An intermediate appellate panel on the record heard competing arguments over whether Oak Harbor’s Ordinance 19‑99 triggered environmental review under the State Environmental Policy Act.

Brian Telligen, counsel for the plaintiff Whidbey Environmental Action Network, told the court that the 2024 ordinance “is about private land development in city parks,” pointing to Hal Remaley Memorial Park and a proposed hotel parking lot as the factual origin for the measure. Telligen said the ordinance prescribes what must go into development agreements—an exchange of private land for public land, a finding that the exchange benefits the city, parity of market value and attention to environmental standards and accessibility—and argued those are standards that control use or modification of the environment and therefore qualify the ordinance as a non‑project action subject to SEPA review.
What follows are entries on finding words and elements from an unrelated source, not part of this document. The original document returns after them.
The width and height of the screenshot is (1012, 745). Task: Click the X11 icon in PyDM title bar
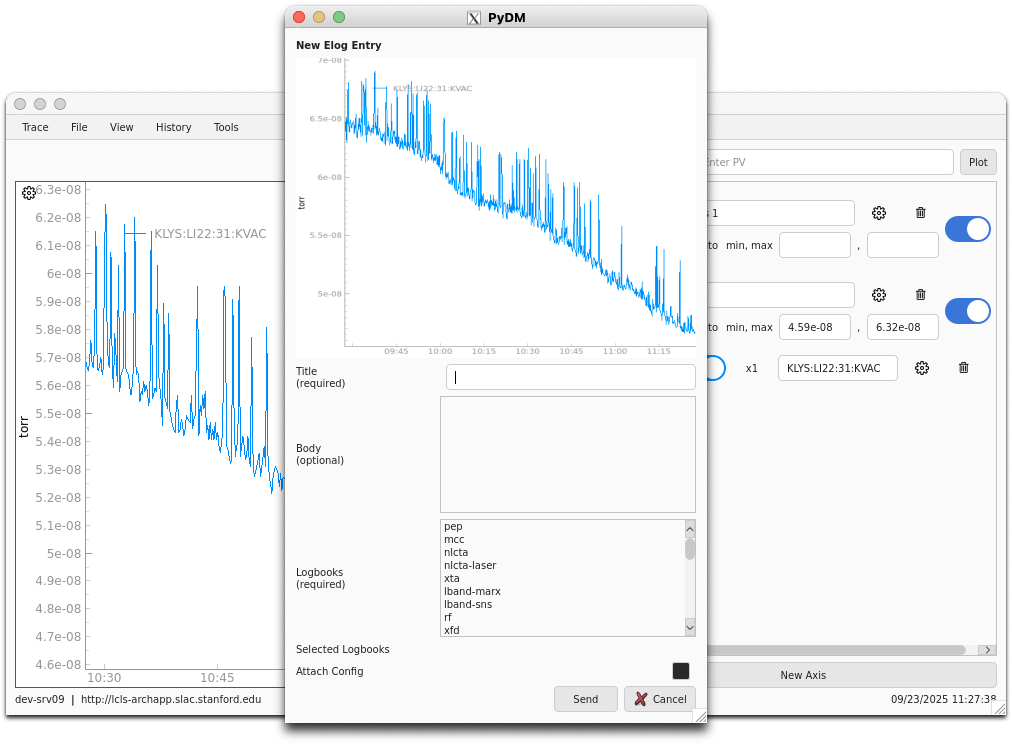474,18
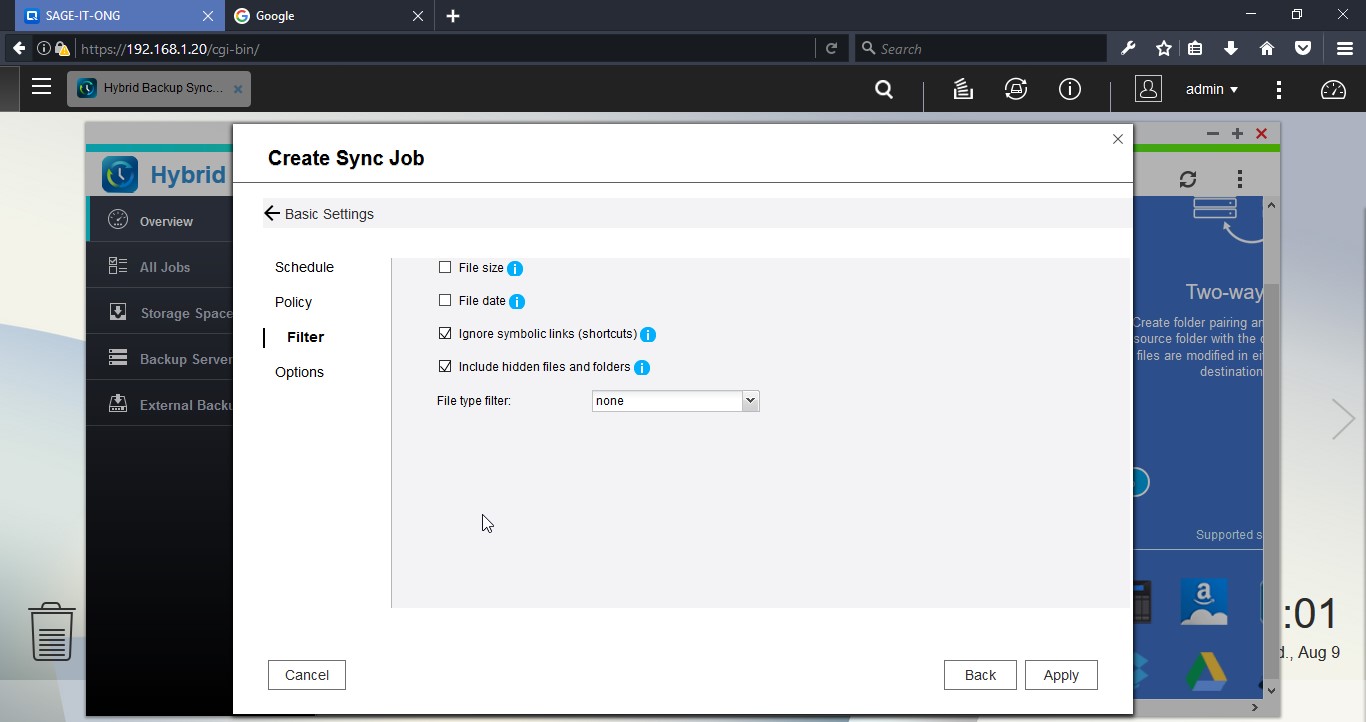Open the admin user dropdown menu
This screenshot has width=1366, height=722.
point(1211,89)
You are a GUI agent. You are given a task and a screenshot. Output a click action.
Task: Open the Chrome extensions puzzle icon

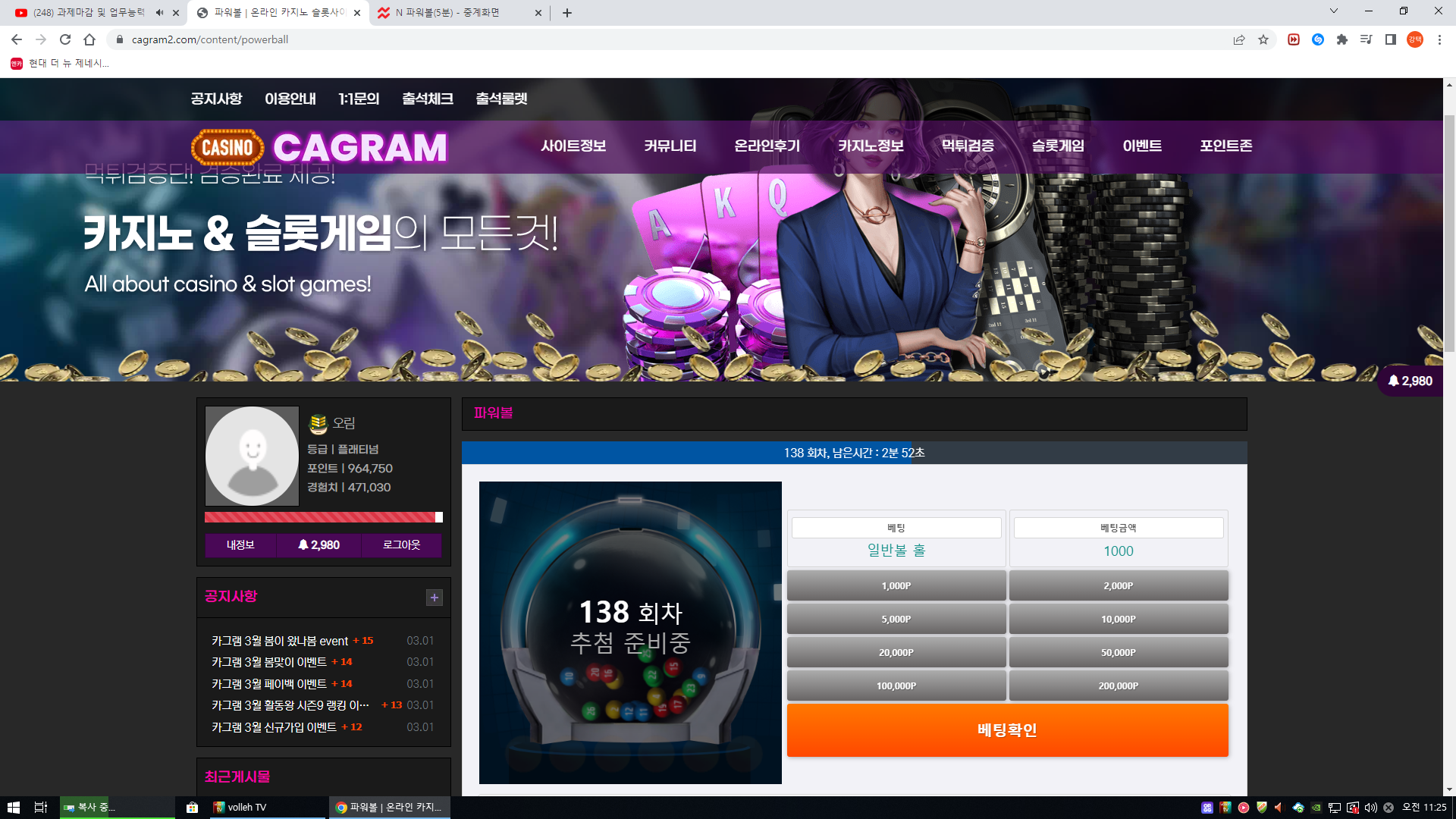click(1342, 39)
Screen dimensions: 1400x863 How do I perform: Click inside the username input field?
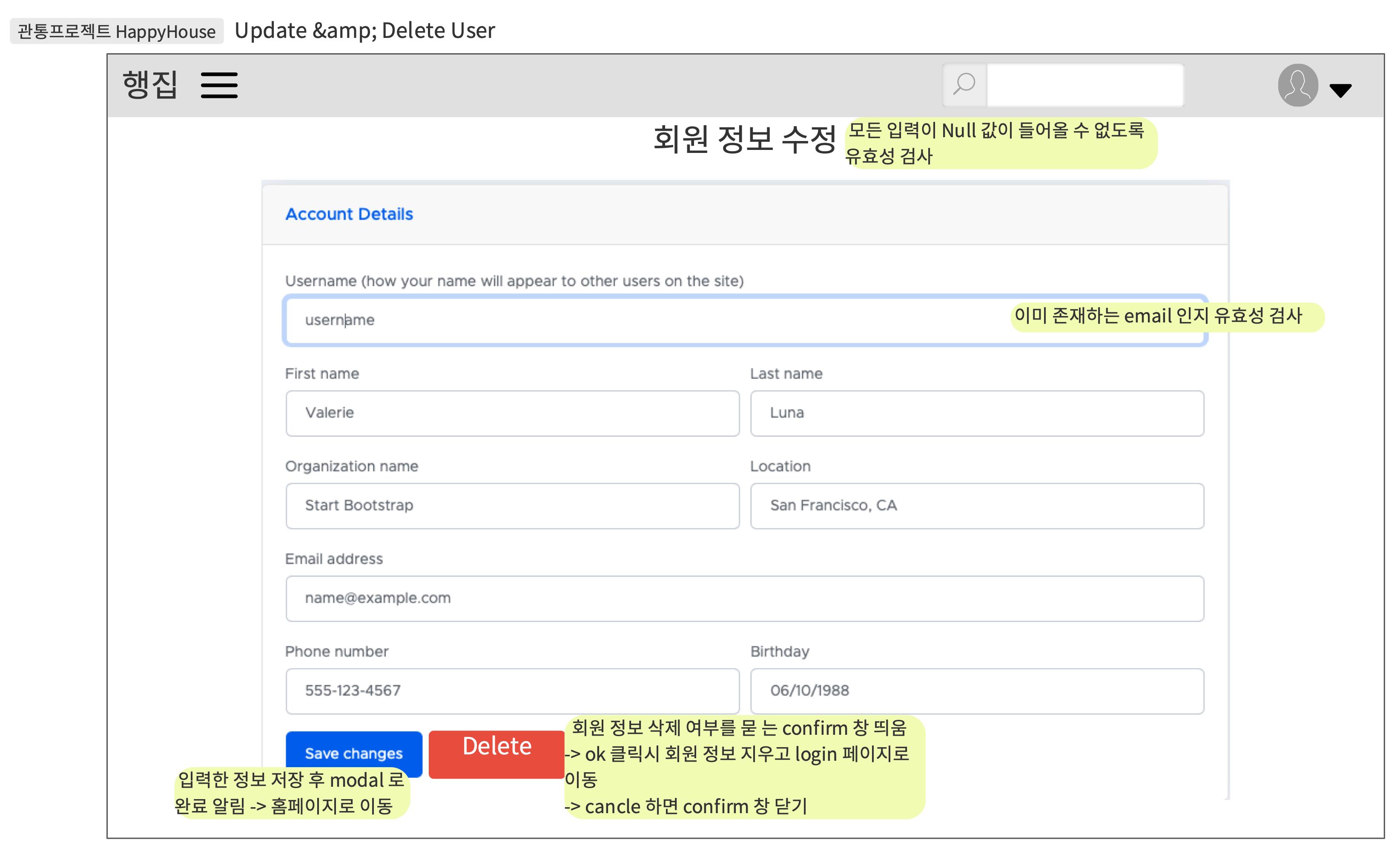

“The ordinance sets out what must go into the development agreement,” Telligen said. “That is the subject of the ordinance: development agreements, what must go into them.” He urged the court to reverse the superior court’s decision and set aside the ordinance.

Hillary Evans, counsel for the City of Oak Harbor, told the panel the city adopted the ordinance in 2024 to amend the process for transferring park property and eliminate a separate voter‑approval requirement in some circumstances. Evans said there has been no application, permit or transfer tied to the ordinance in the record before the court and argued SEPA review is appropriately conducted at the later project‑review stages.

“The city did not have to review the ordinance under SEPA because it merely amends the process for transferring parkland, eliminating the requirement of a citizen vote,” Evans said. She stressed that the ordinance provides alternative pathways for transfers—including voter approval—and does not foreclose options that existed previously.

The panel pressed both sides on textual and doctrinal lines: whether subsection 1’s plain language (does the ordinance contain standards controlling use or modification of the environment?) or subsection 2’s procedural description (timing and content of development agreements) governs the analysis; whether the ordinance, even if facially procedural, has the practical effect of facilitating a specific project (Telligen emphasized a Hilton hotel discussed in the record); and how WAC definitions and precedent—cited by both sides, including the International Longshore matter—should be applied when a law both changes procedure and contemplates foreseeable development.

Judicial questioning focused on whether enactment of the ordinance itself is a governmental action likely to have an adverse environmental impact that would require at least a threshold SEPA checklist, or whether the appropriate time for environmental review is later when a concrete project or transfer is proposed. Counsel also debated remedies: if the court were to find SEPA review required at adoption, whether the available relief would be invalidation and remand for a checklist or whether more limited remedies exist.

Telligen anchored his argument in the ordinance text and related statutory and municipal code provisions governing development agreements, citing RCW and Oak Harbor code sections that define development standards and dedications. Evans countered that the ordinance is a change in process that leaves developers able to pursue voter approval or alternate paths and that SEPA is built in at later stages of approval.

The court did not announce a decision at the hearing. The parties’ briefs and argument focused the panel on two central questions: (1) does the language of Ordinance 19‑99 itself contain standards controlling land‑use modification that trigger SEPA review at adoption, and (2) if the ordinance is procedural on its face, does the factual genesis tied to a foreseeable hotel project change the timing or necessity of review. The panel asked for further briefing and cited caselaw the parties had referenced as it weighed the proper interpretive frame.

The appeal remains pending; the panel’s ultimate ruling will determine whether Oak Harbor must conduct environmental review of Ordinance 19‑99 before the law can be fully implemented or whether SEPA obligations can be satisfied later in the project review process.